Tuesday, September 2, 2025

The Engine of Memory: Trauma, Duty, and the Journalist's Path

Retreating inward, the walls of the present dissolve into the acid wash of the past in a powerful personal narrative of resilience.

[The Beginning]
The fortress gates of the school clanging shut, the severing of the umbilical cord in a dusty courtyard, a traumatic childhood memory of separation anxiety. A small boy standing alone, the metallic echo of a bully’s laugh, the crushing weight of a mantra: you are the engine, you are the engine. The crushing weight of wagons behind him, a chain of siblings whose future tracks were foretold to be laid by the straightness of his own. The sheer, suffocating pressure to be perfect, to be righteous, to be a monument, not a boy; a perfect eldest in a classic Pakistani family dynamic.

[The Breathe]
Generational trauma compounded by the Gulf War of 1991, the sky was a predator stained with the chemical trail fears of Saddam. Then came exile to boarding school, a dusty train rattling through the Sindh desert, arriving not at an oasis, but a regimented citadel of starched uniforms and barked orders.

[The Buzz]
The slow swirl of the ceiling fan in a cavernous dormitory, becoming a child parent to his younger brother, while his own softness was bruised by desert thorns. A daily fragile smile worn like armor for a younger brother who looked to him for strength. The buzzing noise of expectations, a swarm of duties: be a father, be a soldier, be a saint.

The earthy smell of the parade ground, the peace zones of stolen moments staring at a distant, indifferent moon. The crying in the shower stalls, the weeping letters never sent.
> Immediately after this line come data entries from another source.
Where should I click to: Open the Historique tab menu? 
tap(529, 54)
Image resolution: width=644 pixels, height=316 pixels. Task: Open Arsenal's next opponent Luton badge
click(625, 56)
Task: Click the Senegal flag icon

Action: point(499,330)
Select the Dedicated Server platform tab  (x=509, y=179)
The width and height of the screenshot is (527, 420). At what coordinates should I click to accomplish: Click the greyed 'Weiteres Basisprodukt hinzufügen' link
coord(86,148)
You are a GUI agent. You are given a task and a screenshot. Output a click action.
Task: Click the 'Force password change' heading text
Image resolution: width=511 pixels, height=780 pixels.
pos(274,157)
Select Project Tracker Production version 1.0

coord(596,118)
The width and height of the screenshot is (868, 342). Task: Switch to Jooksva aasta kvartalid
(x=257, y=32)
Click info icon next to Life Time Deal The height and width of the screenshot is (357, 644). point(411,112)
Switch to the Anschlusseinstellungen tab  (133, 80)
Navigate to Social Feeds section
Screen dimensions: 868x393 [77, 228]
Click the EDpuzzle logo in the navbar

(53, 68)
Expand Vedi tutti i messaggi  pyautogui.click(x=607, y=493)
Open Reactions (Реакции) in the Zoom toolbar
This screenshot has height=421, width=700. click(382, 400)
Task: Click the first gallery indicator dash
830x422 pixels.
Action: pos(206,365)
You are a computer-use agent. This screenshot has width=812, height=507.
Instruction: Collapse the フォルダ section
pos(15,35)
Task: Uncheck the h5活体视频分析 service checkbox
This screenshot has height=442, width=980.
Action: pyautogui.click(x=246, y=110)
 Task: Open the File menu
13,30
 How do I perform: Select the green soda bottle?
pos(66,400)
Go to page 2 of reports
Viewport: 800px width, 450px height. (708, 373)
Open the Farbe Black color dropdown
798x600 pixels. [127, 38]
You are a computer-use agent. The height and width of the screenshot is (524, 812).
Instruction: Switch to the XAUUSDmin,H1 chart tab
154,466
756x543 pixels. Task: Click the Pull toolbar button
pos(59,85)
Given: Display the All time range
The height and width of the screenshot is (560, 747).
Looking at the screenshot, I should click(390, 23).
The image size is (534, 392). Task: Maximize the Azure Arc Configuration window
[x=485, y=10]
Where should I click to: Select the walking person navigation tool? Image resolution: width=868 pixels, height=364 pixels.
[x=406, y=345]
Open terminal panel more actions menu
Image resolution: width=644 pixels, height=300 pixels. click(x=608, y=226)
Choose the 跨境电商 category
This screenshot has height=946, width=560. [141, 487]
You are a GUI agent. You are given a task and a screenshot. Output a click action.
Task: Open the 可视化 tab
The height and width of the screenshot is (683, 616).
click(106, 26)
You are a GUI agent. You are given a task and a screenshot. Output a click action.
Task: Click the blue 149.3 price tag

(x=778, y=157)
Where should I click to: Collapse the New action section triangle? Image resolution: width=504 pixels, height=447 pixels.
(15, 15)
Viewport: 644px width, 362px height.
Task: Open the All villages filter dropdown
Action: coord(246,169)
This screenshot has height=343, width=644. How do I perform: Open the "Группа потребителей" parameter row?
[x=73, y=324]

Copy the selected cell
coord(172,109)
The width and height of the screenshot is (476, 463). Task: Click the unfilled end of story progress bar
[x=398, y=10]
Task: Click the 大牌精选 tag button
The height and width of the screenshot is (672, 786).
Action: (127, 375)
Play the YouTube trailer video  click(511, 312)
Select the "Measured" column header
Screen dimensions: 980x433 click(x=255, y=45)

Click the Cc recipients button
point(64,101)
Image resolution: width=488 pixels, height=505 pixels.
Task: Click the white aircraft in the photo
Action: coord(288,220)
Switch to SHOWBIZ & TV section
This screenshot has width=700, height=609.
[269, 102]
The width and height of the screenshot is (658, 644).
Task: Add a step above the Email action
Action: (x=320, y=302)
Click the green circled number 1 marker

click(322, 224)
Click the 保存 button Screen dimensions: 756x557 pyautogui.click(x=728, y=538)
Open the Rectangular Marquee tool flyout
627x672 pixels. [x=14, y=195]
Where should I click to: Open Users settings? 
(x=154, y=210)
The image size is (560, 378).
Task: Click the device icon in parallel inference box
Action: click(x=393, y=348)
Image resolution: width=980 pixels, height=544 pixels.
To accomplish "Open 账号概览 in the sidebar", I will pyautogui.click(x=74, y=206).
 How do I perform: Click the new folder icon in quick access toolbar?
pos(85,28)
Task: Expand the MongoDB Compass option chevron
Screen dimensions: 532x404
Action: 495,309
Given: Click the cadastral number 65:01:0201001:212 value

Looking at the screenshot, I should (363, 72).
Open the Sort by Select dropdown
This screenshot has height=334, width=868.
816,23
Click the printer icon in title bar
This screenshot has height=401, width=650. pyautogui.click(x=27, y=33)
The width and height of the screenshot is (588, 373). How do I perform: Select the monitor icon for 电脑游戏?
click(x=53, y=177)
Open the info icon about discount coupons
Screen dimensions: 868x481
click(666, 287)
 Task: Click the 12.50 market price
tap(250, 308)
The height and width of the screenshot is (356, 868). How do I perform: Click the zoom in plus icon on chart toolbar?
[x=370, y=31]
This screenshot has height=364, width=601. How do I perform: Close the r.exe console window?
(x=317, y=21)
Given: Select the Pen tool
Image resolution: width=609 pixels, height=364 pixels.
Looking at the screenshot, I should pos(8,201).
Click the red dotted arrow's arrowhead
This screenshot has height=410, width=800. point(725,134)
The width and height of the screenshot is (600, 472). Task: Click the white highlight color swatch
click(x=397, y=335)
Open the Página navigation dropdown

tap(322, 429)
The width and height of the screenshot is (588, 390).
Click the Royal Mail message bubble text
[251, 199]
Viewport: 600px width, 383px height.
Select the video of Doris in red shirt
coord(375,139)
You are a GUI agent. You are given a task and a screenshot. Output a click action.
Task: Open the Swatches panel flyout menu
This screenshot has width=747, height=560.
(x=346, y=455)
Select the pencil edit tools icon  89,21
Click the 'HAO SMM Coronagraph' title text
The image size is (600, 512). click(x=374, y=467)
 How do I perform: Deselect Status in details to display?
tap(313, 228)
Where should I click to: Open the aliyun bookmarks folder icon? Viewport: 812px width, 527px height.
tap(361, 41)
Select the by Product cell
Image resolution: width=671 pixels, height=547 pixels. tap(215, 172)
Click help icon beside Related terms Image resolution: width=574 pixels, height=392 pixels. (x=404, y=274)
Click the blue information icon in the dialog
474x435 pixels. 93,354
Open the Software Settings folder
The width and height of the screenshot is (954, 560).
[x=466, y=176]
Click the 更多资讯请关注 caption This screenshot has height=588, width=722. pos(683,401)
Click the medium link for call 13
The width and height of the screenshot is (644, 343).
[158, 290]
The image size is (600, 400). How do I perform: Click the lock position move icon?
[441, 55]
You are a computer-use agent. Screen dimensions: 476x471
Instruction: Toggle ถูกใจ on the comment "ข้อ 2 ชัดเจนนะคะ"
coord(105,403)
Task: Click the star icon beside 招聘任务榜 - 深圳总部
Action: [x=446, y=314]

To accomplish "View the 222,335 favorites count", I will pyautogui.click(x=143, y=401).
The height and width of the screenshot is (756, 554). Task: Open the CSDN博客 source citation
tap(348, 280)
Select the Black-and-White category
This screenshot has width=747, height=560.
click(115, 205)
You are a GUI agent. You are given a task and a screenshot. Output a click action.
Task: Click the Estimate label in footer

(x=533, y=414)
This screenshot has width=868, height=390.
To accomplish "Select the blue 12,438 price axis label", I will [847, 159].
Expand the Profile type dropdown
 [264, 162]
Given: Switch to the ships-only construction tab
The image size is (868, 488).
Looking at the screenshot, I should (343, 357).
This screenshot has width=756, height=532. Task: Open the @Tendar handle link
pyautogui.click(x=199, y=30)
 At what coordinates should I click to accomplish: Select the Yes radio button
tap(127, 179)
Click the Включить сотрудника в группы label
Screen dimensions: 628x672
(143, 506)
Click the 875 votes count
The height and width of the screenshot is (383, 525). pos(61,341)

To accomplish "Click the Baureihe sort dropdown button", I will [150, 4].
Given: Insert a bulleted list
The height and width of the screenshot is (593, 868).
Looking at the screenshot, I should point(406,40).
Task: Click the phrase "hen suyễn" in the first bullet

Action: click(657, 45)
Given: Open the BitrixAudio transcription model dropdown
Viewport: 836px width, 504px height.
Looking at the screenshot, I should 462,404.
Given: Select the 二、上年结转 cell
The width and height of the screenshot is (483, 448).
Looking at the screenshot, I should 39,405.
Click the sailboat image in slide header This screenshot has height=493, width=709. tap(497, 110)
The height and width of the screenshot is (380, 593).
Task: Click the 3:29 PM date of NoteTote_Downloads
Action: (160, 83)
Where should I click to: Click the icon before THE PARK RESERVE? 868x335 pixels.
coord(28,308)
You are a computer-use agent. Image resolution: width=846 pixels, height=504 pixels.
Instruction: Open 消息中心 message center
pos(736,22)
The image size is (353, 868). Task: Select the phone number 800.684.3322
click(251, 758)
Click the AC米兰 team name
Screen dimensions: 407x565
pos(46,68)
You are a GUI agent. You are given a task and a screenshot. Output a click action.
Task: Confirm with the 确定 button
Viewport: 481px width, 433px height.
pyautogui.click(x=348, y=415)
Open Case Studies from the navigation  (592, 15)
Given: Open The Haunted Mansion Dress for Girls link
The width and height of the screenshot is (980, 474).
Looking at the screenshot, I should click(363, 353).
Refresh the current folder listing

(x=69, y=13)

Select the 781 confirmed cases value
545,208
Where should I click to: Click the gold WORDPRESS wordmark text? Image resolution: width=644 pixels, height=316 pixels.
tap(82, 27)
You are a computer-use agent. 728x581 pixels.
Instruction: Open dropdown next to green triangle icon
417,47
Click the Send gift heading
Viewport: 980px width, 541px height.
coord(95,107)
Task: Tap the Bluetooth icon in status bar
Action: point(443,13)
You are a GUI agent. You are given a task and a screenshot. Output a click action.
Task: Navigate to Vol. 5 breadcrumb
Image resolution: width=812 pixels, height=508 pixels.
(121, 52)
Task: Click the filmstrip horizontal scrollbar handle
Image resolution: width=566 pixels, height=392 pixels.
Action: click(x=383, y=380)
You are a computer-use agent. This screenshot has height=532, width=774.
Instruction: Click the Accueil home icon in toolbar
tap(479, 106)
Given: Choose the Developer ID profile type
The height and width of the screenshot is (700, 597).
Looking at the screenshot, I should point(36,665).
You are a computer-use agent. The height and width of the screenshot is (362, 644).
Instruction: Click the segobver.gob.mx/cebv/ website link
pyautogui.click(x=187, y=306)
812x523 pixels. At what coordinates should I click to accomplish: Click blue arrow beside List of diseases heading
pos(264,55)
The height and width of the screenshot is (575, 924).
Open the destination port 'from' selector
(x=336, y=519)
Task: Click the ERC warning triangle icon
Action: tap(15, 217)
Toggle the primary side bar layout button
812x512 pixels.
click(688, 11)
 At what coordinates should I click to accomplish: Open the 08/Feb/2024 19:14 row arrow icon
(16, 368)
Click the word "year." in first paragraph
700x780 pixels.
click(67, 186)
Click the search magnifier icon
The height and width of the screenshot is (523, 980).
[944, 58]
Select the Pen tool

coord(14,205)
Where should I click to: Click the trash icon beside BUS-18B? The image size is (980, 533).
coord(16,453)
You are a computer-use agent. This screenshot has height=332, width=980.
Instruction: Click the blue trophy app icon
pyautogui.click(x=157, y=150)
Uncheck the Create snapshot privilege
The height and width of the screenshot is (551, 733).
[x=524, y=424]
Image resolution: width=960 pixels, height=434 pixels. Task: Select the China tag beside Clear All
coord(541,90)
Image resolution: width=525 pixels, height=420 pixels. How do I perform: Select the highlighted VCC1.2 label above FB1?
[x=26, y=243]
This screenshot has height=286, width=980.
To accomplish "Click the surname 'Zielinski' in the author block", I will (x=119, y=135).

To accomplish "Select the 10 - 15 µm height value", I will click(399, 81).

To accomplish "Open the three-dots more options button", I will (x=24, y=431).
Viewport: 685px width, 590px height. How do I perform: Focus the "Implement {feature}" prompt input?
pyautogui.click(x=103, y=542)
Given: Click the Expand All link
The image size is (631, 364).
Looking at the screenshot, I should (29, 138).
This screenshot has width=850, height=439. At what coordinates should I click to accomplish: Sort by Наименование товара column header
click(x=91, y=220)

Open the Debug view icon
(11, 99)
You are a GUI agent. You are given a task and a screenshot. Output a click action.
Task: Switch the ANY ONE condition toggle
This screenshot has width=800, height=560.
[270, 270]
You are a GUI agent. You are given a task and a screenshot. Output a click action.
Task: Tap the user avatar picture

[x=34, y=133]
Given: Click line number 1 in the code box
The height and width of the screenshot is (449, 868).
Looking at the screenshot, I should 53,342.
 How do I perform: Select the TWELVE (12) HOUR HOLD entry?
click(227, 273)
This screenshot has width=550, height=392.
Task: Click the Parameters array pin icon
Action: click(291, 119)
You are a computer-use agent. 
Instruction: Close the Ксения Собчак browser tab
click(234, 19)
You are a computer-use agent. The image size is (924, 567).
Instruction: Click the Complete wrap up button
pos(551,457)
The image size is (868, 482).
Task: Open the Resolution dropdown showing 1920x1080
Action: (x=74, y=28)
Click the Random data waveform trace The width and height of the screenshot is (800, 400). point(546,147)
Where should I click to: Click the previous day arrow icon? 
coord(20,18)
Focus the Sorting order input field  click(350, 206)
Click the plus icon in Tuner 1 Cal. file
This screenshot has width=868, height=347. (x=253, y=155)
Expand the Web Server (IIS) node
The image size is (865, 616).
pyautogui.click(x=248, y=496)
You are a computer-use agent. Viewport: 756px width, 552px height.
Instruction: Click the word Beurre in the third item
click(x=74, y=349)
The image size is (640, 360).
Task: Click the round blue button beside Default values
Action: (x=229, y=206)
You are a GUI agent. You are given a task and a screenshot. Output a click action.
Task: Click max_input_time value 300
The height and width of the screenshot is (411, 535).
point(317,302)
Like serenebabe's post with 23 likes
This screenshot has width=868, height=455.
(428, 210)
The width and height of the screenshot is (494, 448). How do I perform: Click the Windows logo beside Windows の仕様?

The search for tranquility in the eye of a storm, the hard-learned lesson of becoming machine-like: the relentless cycle of drill, study, command, protect. Everything was a stark, brutal clarity, and yet it was all shrouded in the haunting haze of lost tenderness.


[The Basic]
The counting of days became a catalog of injustices. The boy forged in that furnace, tempered into a scribe of the silenced, his journey a profound coming-of-age story. Daily radio show, a satirist with a reporter’s notebook and a punchline tossed in the salt of activism. He waded into the heart of humanitarian crises covering floods, famine, and army operations, documenting the resilience of the Pakistani people. Their unwavering faith and unity amidst political turmoil gave him a million reasons for gratitude and faith.


[The Bushfire]
Now, the man watches the geopolitical tension of a world on the brink. The anticipation is a low voltage in the air, a constant humming dread of drones that promise a global conflict. It is a cycle of violence he knows by heart, an echo of the war he first survived within himself. This is more than a memoir; it is a testimony, a mental health perspective on how the wars within shape our view of the wars outside, and a search for hope and healing in a fractured world.